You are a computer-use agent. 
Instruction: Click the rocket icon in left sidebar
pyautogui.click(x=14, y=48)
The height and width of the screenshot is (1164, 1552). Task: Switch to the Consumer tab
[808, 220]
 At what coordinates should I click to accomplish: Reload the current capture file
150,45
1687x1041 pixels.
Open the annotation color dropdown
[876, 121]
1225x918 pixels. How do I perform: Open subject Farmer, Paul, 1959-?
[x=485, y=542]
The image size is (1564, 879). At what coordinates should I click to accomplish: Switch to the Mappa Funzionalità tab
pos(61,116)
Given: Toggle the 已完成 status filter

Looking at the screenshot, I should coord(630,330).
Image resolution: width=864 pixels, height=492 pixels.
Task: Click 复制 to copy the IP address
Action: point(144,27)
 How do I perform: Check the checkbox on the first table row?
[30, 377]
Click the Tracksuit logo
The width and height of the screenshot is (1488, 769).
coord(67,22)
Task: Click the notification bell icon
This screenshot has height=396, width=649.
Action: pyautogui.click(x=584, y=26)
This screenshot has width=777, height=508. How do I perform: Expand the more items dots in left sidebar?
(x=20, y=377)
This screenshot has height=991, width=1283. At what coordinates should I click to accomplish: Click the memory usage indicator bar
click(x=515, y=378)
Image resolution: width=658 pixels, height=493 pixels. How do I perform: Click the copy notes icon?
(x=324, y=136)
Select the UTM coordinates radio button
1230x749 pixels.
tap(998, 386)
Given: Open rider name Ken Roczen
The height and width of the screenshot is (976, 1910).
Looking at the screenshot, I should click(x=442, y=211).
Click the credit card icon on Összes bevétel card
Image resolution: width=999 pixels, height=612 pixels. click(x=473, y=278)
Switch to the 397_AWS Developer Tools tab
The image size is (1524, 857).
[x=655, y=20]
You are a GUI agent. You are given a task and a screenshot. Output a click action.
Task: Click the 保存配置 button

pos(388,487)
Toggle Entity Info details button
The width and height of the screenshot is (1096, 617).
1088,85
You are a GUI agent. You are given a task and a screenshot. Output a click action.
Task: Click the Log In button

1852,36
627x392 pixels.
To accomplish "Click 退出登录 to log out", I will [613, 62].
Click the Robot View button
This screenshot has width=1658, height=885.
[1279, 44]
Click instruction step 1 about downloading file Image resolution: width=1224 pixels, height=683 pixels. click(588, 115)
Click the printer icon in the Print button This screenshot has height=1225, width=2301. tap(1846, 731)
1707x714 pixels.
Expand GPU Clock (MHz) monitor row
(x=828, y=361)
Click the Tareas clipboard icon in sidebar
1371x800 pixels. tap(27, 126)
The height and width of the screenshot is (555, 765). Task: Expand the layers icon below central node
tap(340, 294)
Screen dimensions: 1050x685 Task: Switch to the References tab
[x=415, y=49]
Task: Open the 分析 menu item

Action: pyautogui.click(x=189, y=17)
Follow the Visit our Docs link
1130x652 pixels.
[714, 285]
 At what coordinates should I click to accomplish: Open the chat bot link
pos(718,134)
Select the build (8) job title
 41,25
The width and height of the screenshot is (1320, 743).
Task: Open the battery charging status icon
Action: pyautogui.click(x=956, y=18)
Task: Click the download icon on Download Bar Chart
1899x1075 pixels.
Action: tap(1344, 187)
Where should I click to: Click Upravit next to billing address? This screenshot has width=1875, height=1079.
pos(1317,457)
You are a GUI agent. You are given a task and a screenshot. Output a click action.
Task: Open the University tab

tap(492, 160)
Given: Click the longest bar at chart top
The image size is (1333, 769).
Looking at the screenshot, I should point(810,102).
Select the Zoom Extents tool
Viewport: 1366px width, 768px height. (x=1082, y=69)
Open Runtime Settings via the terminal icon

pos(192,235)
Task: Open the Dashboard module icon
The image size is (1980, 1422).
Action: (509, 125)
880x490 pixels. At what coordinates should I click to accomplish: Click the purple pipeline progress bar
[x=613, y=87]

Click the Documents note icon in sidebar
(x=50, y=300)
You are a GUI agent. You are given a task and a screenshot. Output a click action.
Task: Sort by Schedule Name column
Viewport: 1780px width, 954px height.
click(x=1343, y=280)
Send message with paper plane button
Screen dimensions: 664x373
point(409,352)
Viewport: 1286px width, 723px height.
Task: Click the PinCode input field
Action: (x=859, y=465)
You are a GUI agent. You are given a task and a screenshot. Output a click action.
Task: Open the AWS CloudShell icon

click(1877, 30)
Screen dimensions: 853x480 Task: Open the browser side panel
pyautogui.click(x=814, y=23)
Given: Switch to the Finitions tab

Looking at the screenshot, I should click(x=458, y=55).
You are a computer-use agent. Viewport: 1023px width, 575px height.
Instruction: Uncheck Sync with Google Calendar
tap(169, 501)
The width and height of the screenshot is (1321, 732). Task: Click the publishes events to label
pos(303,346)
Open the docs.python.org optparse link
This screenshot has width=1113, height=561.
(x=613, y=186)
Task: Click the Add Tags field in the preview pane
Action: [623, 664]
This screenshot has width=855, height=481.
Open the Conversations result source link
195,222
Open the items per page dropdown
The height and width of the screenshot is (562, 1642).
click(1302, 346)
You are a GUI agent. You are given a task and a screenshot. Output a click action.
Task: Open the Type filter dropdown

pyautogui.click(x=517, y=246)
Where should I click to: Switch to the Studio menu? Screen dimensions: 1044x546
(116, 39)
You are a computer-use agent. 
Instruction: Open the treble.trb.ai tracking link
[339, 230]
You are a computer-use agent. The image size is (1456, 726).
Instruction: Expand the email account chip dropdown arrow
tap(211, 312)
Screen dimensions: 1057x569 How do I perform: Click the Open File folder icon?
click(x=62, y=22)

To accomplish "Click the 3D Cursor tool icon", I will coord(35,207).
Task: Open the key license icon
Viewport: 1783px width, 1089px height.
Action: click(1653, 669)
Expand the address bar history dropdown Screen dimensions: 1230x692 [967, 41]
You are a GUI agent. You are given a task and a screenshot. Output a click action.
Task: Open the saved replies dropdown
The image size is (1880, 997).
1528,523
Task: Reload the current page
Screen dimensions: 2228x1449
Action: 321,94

Your objective
Could you please print the entire listing exactly?

Worked solution
You are a computer-use agent. 
Instruction: Click the rocket icon in left sidebar
pyautogui.click(x=14, y=48)
The height and width of the screenshot is (1164, 1552). Task: Switch to the Consumer tab
[808, 220]
 At what coordinates should I click to accomplish: Reload the current capture file
150,45
1687x1041 pixels.
Open the annotation color dropdown
[876, 121]
1225x918 pixels. How do I perform: Open subject Farmer, Paul, 1959-?
[x=485, y=542]
The image size is (1564, 879). At what coordinates should I click to accomplish: Switch to the Mappa Funzionalità tab
pos(61,116)
Given: Toggle the 已完成 status filter

Looking at the screenshot, I should coord(630,330).
Image resolution: width=864 pixels, height=492 pixels.
Task: Click 复制 to copy the IP address
Action: point(144,27)
 How do I perform: Check the checkbox on the first table row?
[30, 377]
Click the Tracksuit logo
The width and height of the screenshot is (1488, 769).
coord(67,22)
Task: Click the notification bell icon
This screenshot has height=396, width=649.
Action: pyautogui.click(x=584, y=26)
This screenshot has width=777, height=508. How do I perform: Expand the more items dots in left sidebar?
(x=20, y=377)
This screenshot has height=991, width=1283. At what coordinates should I click to accomplish: Click the memory usage indicator bar
click(x=515, y=378)
Image resolution: width=658 pixels, height=493 pixels. How do I perform: Click the copy notes icon?
(x=324, y=136)
Select the UTM coordinates radio button
1230x749 pixels.
tap(998, 386)
Given: Open rider name Ken Roczen
The height and width of the screenshot is (976, 1910).
Looking at the screenshot, I should click(x=442, y=211).
Click the credit card icon on Összes bevétel card
Image resolution: width=999 pixels, height=612 pixels. click(x=473, y=278)
Switch to the 397_AWS Developer Tools tab
The image size is (1524, 857).
[x=655, y=20]
You are a GUI agent. You are given a task and a screenshot. Output a click action.
Task: Click the 保存配置 button

pos(388,487)
Toggle Entity Info details button
The width and height of the screenshot is (1096, 617).
1088,85
You are a GUI agent. You are given a task and a screenshot. Output a click action.
Task: Click the Log In button

1852,36
627x392 pixels.
To accomplish "Click 退出登录 to log out", I will [613, 62].
Click the Robot View button
This screenshot has width=1658, height=885.
[1279, 44]
Click instruction step 1 about downloading file Image resolution: width=1224 pixels, height=683 pixels. click(588, 115)
Click the printer icon in the Print button This screenshot has height=1225, width=2301. tap(1846, 731)
1707x714 pixels.
Expand GPU Clock (MHz) monitor row
(x=828, y=361)
Click the Tareas clipboard icon in sidebar
1371x800 pixels. tap(27, 126)
The height and width of the screenshot is (555, 765). Task: Expand the layers icon below central node
tap(340, 294)
Screen dimensions: 1050x685 Task: Switch to the References tab
[x=415, y=49]
Task: Open the 分析 menu item

Action: pyautogui.click(x=189, y=17)
Follow the Visit our Docs link
1130x652 pixels.
[714, 285]
 At what coordinates should I click to accomplish: Open the chat bot link
pos(718,134)
Select the build (8) job title
 41,25
The width and height of the screenshot is (1320, 743).
Task: Open the battery charging status icon
Action: pyautogui.click(x=956, y=18)
Task: Click the download icon on Download Bar Chart
1899x1075 pixels.
Action: tap(1344, 187)
Where should I click to: Click Upravit next to billing address? This screenshot has width=1875, height=1079.
pos(1317,457)
You are a GUI agent. You are given a task and a screenshot. Output a click action.
Task: Open the University tab

tap(492, 160)
Given: Click the longest bar at chart top
The image size is (1333, 769).
Looking at the screenshot, I should point(810,102).
Select the Zoom Extents tool
Viewport: 1366px width, 768px height. (x=1082, y=69)
Open Runtime Settings via the terminal icon

pos(192,235)
Task: Open the Dashboard module icon
The image size is (1980, 1422).
Action: (509, 125)
880x490 pixels. At what coordinates should I click to accomplish: Click the purple pipeline progress bar
[x=613, y=87]

Click the Documents note icon in sidebar
(x=50, y=300)
You are a GUI agent. You are given a task and a screenshot. Output a click action.
Task: Sort by Schedule Name column
Viewport: 1780px width, 954px height.
click(x=1343, y=280)
Send message with paper plane button
Screen dimensions: 664x373
point(409,352)
Viewport: 1286px width, 723px height.
Task: Click the PinCode input field
Action: (x=859, y=465)
You are a GUI agent. You are given a task and a screenshot. Output a click action.
Task: Open the AWS CloudShell icon

click(1877, 30)
Screen dimensions: 853x480 Task: Open the browser side panel
pyautogui.click(x=814, y=23)
Given: Switch to the Finitions tab

Looking at the screenshot, I should click(x=458, y=55).
You are a computer-use agent. Viewport: 1023px width, 575px height.
Instruction: Uncheck Sync with Google Calendar
tap(169, 501)
The width and height of the screenshot is (1321, 732). Task: Click the publishes events to label
pos(303,346)
Open the docs.python.org optparse link
This screenshot has width=1113, height=561.
(x=613, y=186)
Task: Click the Add Tags field in the preview pane
Action: [623, 664]
This screenshot has width=855, height=481.
Open the Conversations result source link
195,222
Open the items per page dropdown
The height and width of the screenshot is (562, 1642).
click(1302, 346)
You are a GUI agent. You are given a task and a screenshot. Output a click action.
Task: Open the Type filter dropdown

pyautogui.click(x=517, y=246)
Where should I click to: Switch to the Studio menu? Screen dimensions: 1044x546
(116, 39)
You are a computer-use agent. 
Instruction: Open the treble.trb.ai tracking link
[339, 230]
You are a computer-use agent. The image size is (1456, 726).
Instruction: Expand the email account chip dropdown arrow
tap(211, 312)
Screen dimensions: 1057x569 How do I perform: Click the Open File folder icon?
click(x=62, y=22)

To accomplish "Click the 3D Cursor tool icon", I will coord(35,207).
Task: Open the key license icon
Viewport: 1783px width, 1089px height.
Action: click(1653, 669)
Expand the address bar history dropdown Screen dimensions: 1230x692 [967, 41]
You are a GUI agent. You are given a task and a screenshot. Output a click action.
Task: Open the saved replies dropdown
The image size is (1880, 997).
1528,523
Task: Reload the current page
Screen dimensions: 2228x1449
Action: 321,94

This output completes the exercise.